Она давила из себя улыбки, хотя тело болело нещадно, и причем все – от пяток до макушки. Кратенько отвечала, что ничего не помнит, и вздыхала с облегчением, стоило посетителям закрыть за собой дверь.
А потом пришел он – тот самый участковый, который не поверил в ее историю про Александру. Пришел сердитый, неулыбчивый и неучтивый.
– Здравствуйте, Алиса. – Он сел на красивый стул возле ее кровати, застеленной очень нарядным постельным бельем в белых лилиях. – Как вы себя чувствуете?
– Привет, Саня, – удивленно воскликнула она. – Чего это ты так официально со мной?
– Я на работе, – отрезал участковый, с которым она все детство лазила по деревьям, ловила бабочек, хоронила мертвых птичек и никогда не называла его Александром, только Санькой, Сашкой, Шуриком. – У меня к вам, Алиса, вопросы.
– Валяй, – позволила она с улыбкой, все еще не доверяя его деловитости.

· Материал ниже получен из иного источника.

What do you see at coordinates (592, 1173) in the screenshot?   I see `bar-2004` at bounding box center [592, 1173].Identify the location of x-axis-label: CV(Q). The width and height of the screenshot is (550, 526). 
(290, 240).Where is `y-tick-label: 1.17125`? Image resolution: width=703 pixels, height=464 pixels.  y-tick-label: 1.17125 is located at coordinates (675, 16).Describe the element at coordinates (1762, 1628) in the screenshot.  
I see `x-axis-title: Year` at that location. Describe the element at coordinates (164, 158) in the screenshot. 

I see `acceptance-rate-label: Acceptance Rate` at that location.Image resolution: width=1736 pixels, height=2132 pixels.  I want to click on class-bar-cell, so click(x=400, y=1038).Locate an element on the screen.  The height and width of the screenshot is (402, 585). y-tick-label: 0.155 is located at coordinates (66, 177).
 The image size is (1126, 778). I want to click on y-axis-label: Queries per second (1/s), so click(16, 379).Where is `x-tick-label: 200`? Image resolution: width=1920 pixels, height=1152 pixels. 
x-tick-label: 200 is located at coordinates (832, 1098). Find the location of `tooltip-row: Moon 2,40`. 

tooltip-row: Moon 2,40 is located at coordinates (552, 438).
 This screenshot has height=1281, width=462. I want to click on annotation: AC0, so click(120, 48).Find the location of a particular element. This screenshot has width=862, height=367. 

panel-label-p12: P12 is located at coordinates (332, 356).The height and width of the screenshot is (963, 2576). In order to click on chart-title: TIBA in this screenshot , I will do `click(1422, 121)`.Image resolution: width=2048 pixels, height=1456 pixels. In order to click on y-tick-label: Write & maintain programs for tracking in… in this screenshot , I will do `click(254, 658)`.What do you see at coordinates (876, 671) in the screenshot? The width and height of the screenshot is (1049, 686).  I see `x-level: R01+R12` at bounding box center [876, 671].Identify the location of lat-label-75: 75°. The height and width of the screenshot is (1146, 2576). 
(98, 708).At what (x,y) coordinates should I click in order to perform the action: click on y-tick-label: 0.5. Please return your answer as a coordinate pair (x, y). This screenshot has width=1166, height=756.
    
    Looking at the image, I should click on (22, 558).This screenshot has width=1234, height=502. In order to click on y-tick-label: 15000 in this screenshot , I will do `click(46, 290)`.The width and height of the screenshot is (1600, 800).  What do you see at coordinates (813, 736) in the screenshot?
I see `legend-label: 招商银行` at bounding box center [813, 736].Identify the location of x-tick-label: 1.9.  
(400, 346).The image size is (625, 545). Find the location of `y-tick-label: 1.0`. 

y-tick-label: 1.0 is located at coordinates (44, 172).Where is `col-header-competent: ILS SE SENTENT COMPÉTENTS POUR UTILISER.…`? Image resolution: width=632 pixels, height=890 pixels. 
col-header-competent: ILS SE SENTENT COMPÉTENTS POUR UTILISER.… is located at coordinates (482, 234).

Вот сейчас он рассмеется, зашвырнет свою рабочую папку на подоконник, взъерошит светлые волосы и…
Никакого «и» не случилось. Саня задавал ей официальные вопросы сухим казенным голосом, заносил ее – не слова, нет – показания в протокол. Потом попросил Алису подписать все разборчиво и тут же засобирался уходить.
– Ты чего это, Саш? – окликнула она его у двери. – С ума, что ли, сошел, да?
– Это не я, Алиса, это вы с ума сошли, – ответил он, стоя к ней спиной.
– То есть?..
– Со следователем говорить отказываетесь, чините препятствия дознанию.
– Да не чиню я ничего! Я просто не помню! – возразила Алиса с жаром и тут же почувствовала, как заныла перебинтованная рана под левой лопаткой. – Чего ты, а?
– Вообще ничего не помните?
Его голова чуть склонилась набок, Алиса увидела круглую щеку, кончик носа и бровь.
– Что-то помню, что-то нет, – ответила она уклончиво.
– А что помните? – Шурик обернулся и гневно взглянул на нее.
Так смотрел он в детстве, если она, не дождавшись, удирала без него на стадион или на речку. Требовал объяснений, дожидался их, внимательно выслушивал, потом принимал решение. Раньше все его решения были в пользу их дружбы. А что теперь?
– Саш, если будешь говорить со мной в таком тоне, то… То идите к черту, уважаемый! – выпалила она и всхлипнула. – Я едва не погибла, а ты!.. Если бы… Если бы не тот человек… Кстати, его наградили?
Участковый Александр Васильевич Назаров развернулся, качнувшись на каблуках, поднял вверх свою рабочую папку, будто собирался с ней на Алису нападать. Потом махнул ею в воздухе и швырнул на подоконник.
– Алиска, ты такая… Такая дурочка! – выпалил он, возвращаясь снова на стул возле ее нарядной коечки. Глянул на нее знакомыми несчастными глазищами, вздохнул. – Меня из-за тебя чуть с работы не погнали! А Светка вообще…
– Чего это? – Алиса виновато улыбнулась. – Подумала, что ты меня ножом пырнул на почве ревности?
Пошутила неудачно. Его лицо тут же судорожно сморщилось. Пальцы сжались в кулаки. И задышал Назаров часто-часто.
– Прости, Саш, – Алиса выпростала из-под одеяла руку, дотронулась до его коленки. – Ну, прости меня! Чего Светка? Снова, да?
– Она… Светка ушла от меня, Алиска, – выдохнул он то ли с облегчением, то ли с болью, она точно не поняла.